#### [TASKS FOR THIS EXERCISE]
a - Echo the Joyce bio word for word, beginning at the words "Eleven years after" and stopping after "my way home.".
b - Answer these from the Joyce bio:
(i) How many years after her first abortion was Joyce having her seventh?
(ii) What did the nurse give her in the recovery room?
(iii) How many clinics does she say she went to?
c - Using the Joyce bio, explain in one to three sentences what enraged the abortionist during the seventh abortion.

| Joyce Bio |
Today Joyce has moved beyond the bandaideTM our culture placed on her private pain of child loss through choice. Her 21st century voice of truth has been featured on television, radio, and in print publications.
I sat in a room waiting for my name to be called just like any other doctor's appointment but this was like no other. They said it won't hurt; it did! They said it would be over real quick; it has lasted 29 years!
Eleven years after my first abortion, I was having my seventh. I was in the same waiting room, walking the same hall, wearing the same gown, taking the same pill, and laying on the same table. To this abortionist's disgust, my pregnancy was further along and required more of his time.
Several hours later the vacuum-like noise broke a decade-old-trance - "what have I done?" I began to weep uncontrollably, and this enraged the abortionist. His gestures were rough, and he was morbidly pleased to have me see his bloody garments when he was finished. The nurse quickly moved me to the recovery room and gave me crackers. Within 10 minutes I was rushed out the back door and nauseous on my way home.
Eleven years, three clinics, two states, seven abortions, and not once was I told of the physical risks I would suffer later: the necessity of bi-lateral mammograms and fear of breast cancer; ovarian cysts; being bed ridden for five months in my last pregnancy and having to explain the possibly of "mommy dying" to my four young children due to placenta previa, which resulted in my loosing all but two pints of blood; and, a partial hysterectomy at delivery.
Not once was I told of the emotional trauma I would suffer; uncontrollable anger flamed by betrayal, unspeakable seclusion, and the inability to trust men. That child loss through choice would devour my dignity as I justified the twisted truth. Or that deception would slowly creep into all areas of my life including the need to discretely reveal several of my abortions as miscarriages. Desperate and deplorable I did become.

#### [Data extracted from a collection]
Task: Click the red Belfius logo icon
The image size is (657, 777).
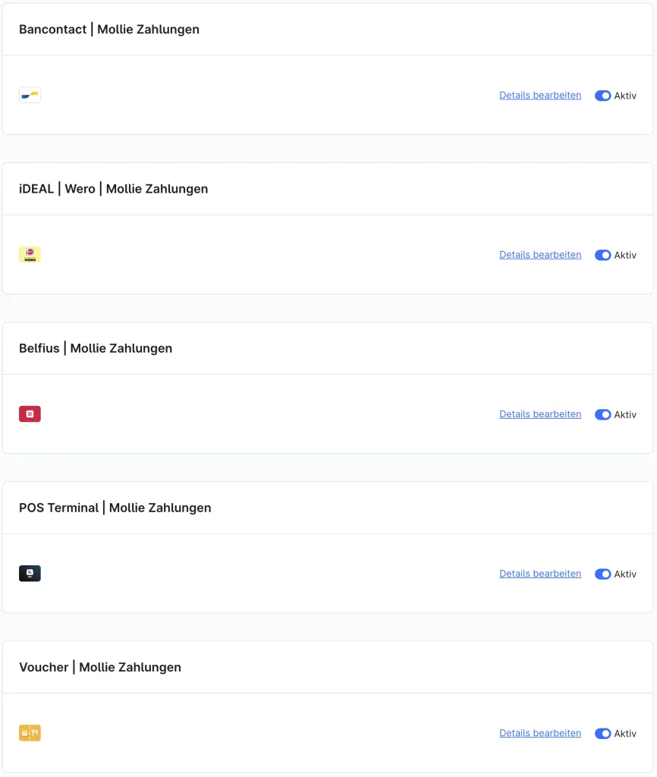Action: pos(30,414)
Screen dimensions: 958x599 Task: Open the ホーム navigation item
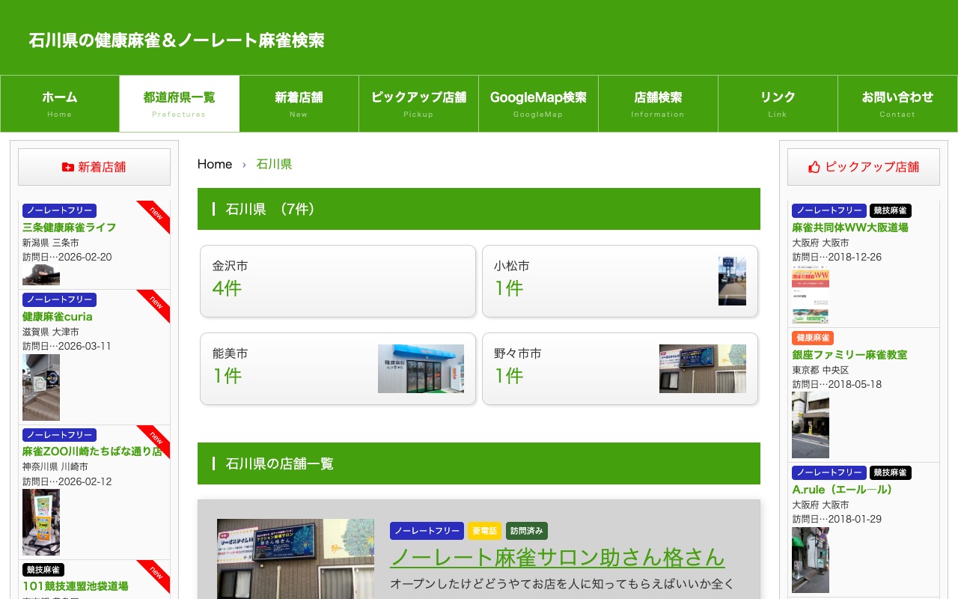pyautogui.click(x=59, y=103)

==

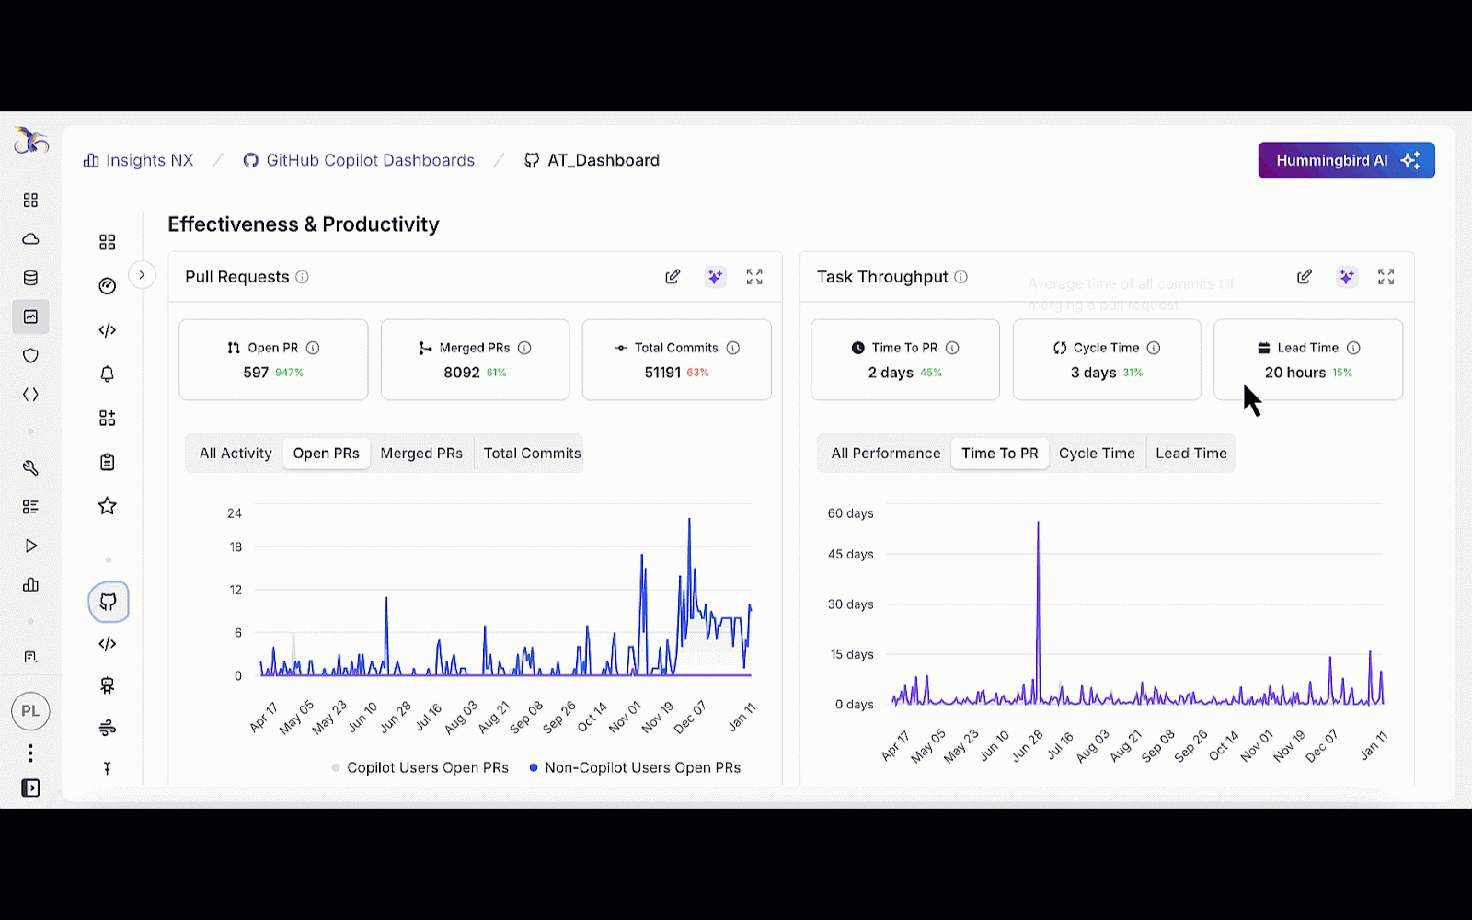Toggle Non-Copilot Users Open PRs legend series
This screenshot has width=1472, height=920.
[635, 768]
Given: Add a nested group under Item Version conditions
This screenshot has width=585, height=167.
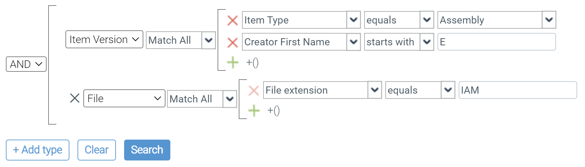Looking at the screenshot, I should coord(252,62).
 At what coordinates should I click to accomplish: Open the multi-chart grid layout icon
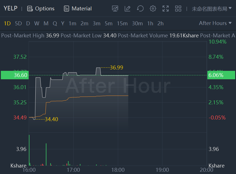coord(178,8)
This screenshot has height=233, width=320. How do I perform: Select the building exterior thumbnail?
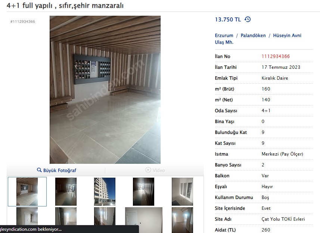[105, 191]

* * *

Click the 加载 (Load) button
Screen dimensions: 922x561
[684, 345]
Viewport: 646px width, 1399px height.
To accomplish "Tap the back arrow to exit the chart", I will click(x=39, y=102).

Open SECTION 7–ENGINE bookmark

#### [ANSWERS FOR THE TASKS]
a -
Eleven years after my first abortion, I was having my seventh. I was in the same waiting room, walking the same hall, wearing the same gown, taking the same pill, and laying on the same table. To this abortionist's disgust, my pregnancy was further along and required more of his time.
Several hours later the vacuum-like noise broke a decade-old-trance - "what have I done?" I began to weep uncontrollably, and this enraged the abortionist. His gestures were rough, and he was morbidly pleased to have me see his bloody garments when he was finished. The nurse quickly moved me to the recovery room and gave me crackers. Within 10 minutes I was rushed out the back door and nauseous on my way home.

b -
(i) Eleven years.
(ii) Crackers.
(iii) Three clinics.

c - The vacuum-like noise broke a decade-old trance, and she began to weep uncontrollably. That weeping is what enraged the abortionist.